Assignment => Lines from the one containing "Given: Launch AI Companion" through the last line of the data are to be returned exactly, both ends included, minus any pictures.

___ Supplied material

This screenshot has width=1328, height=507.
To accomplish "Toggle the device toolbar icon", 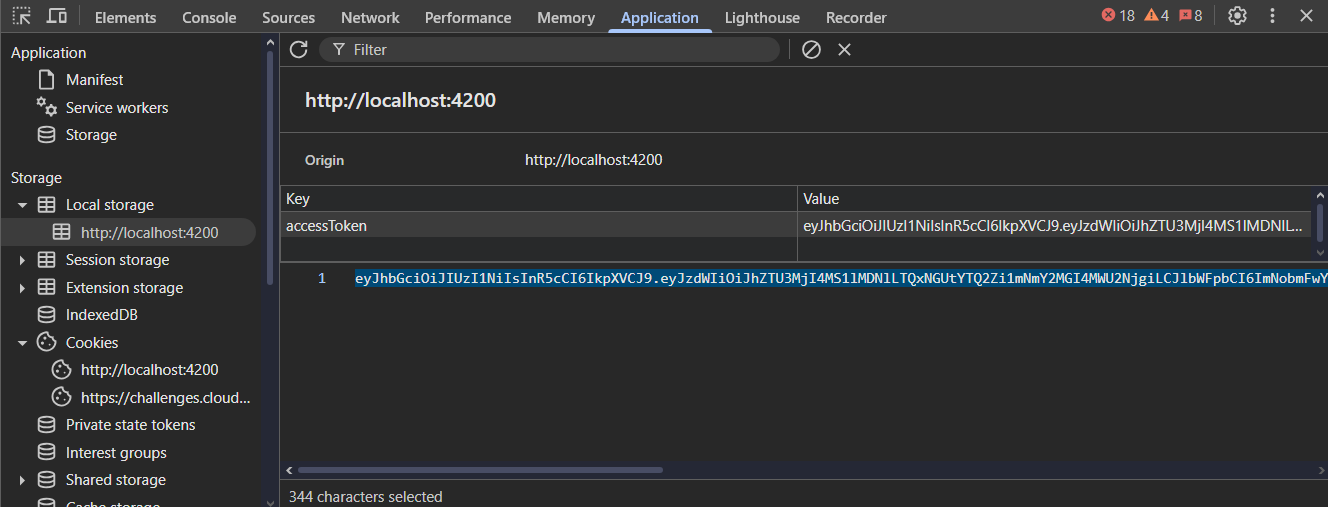I will pyautogui.click(x=57, y=16).
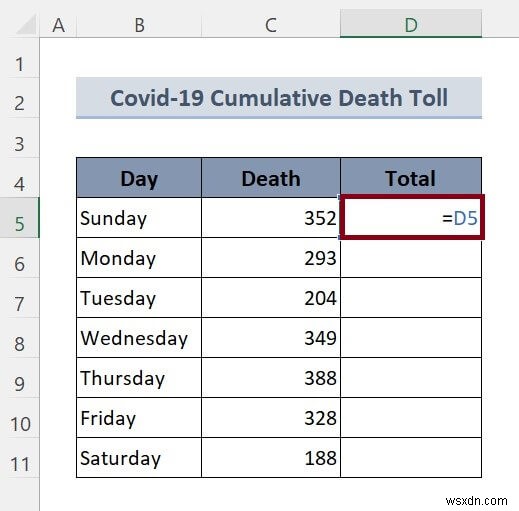The width and height of the screenshot is (519, 511).
Task: Select row 5 header
Action: click(x=19, y=218)
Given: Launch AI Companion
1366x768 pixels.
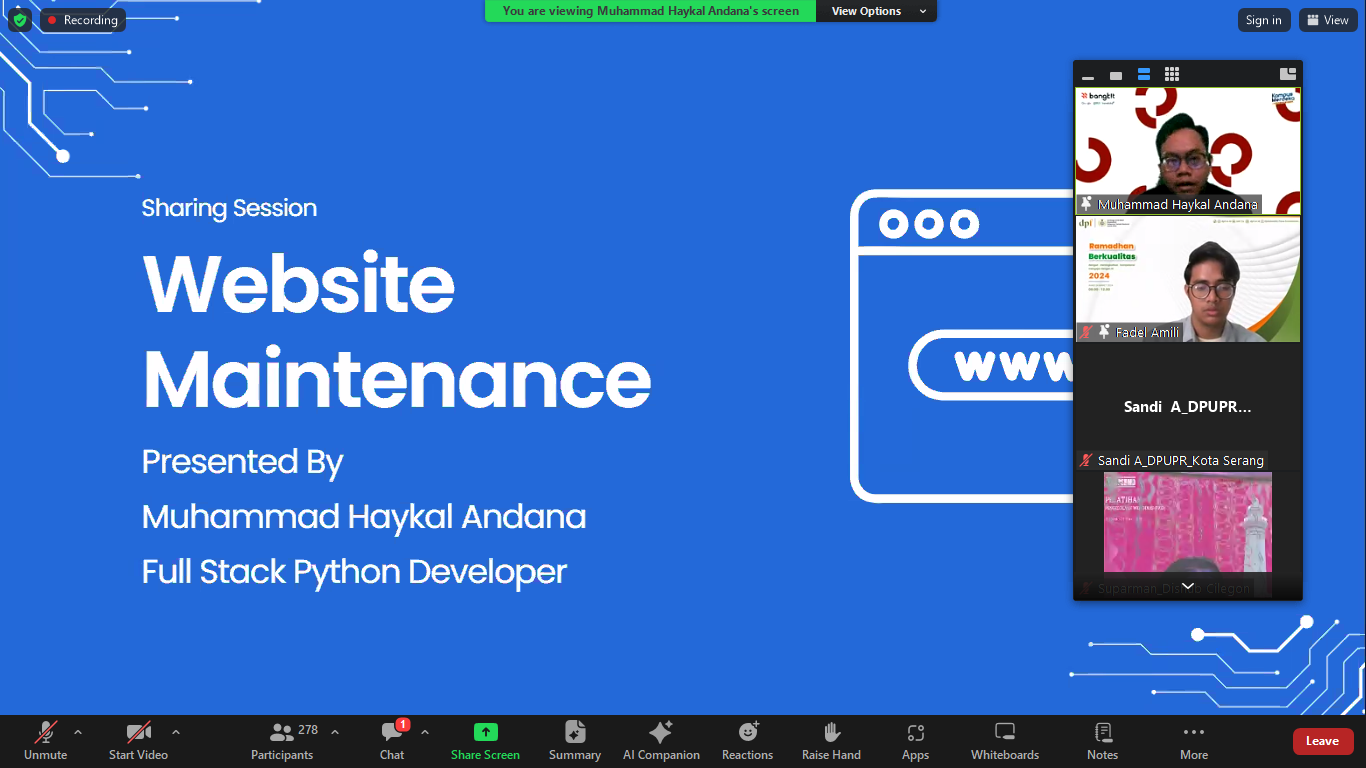Looking at the screenshot, I should coord(661,741).
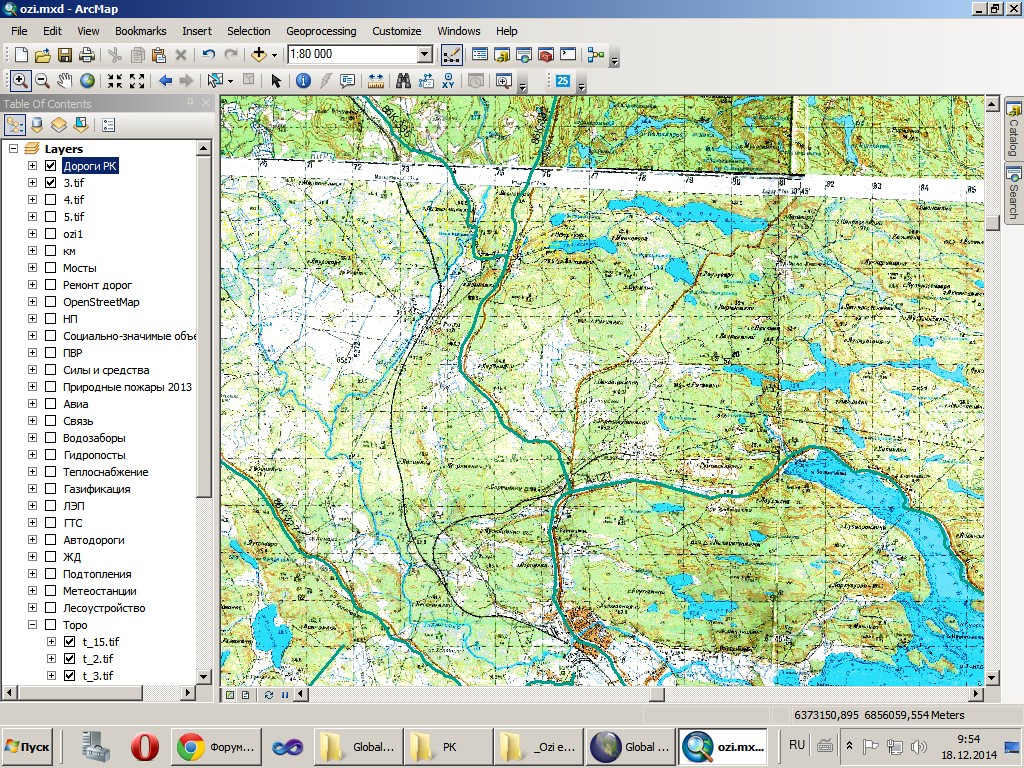Image resolution: width=1024 pixels, height=768 pixels.
Task: Open the Find binoculars tool
Action: click(x=404, y=81)
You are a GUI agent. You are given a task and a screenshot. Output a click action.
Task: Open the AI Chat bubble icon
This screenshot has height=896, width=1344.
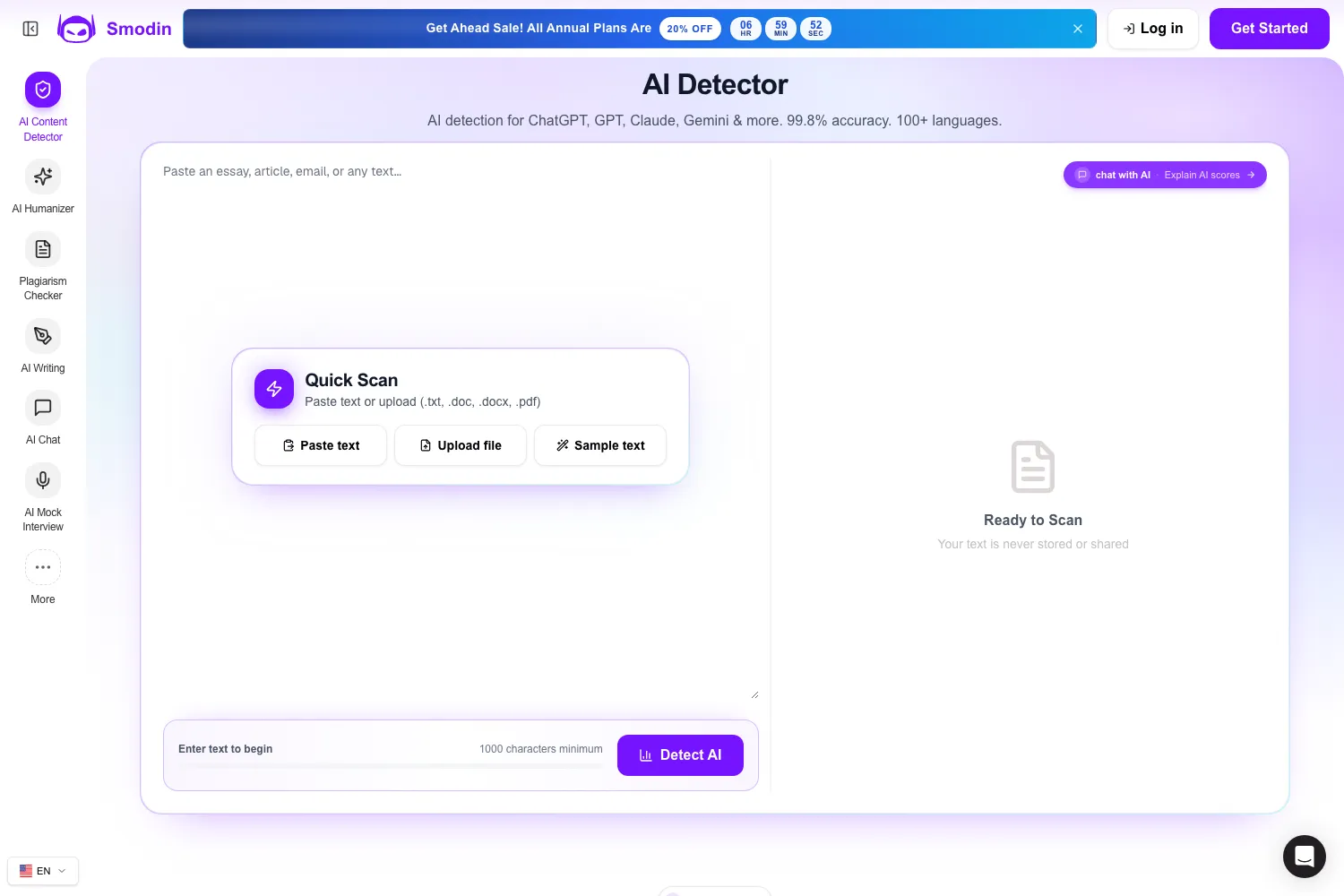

______

Answer space =>
Given: Launch AI Companion
1366x768 pixels.
Looking at the screenshot, I should coord(661,741).
Image resolution: width=1024 pixels, height=768 pixels.
Task: Open the Find binoculars tool
Action: click(x=404, y=81)
You are a GUI agent. You are given a task and a screenshot. Output a click action.
Task: Open the AI Chat bubble icon
This screenshot has height=896, width=1344.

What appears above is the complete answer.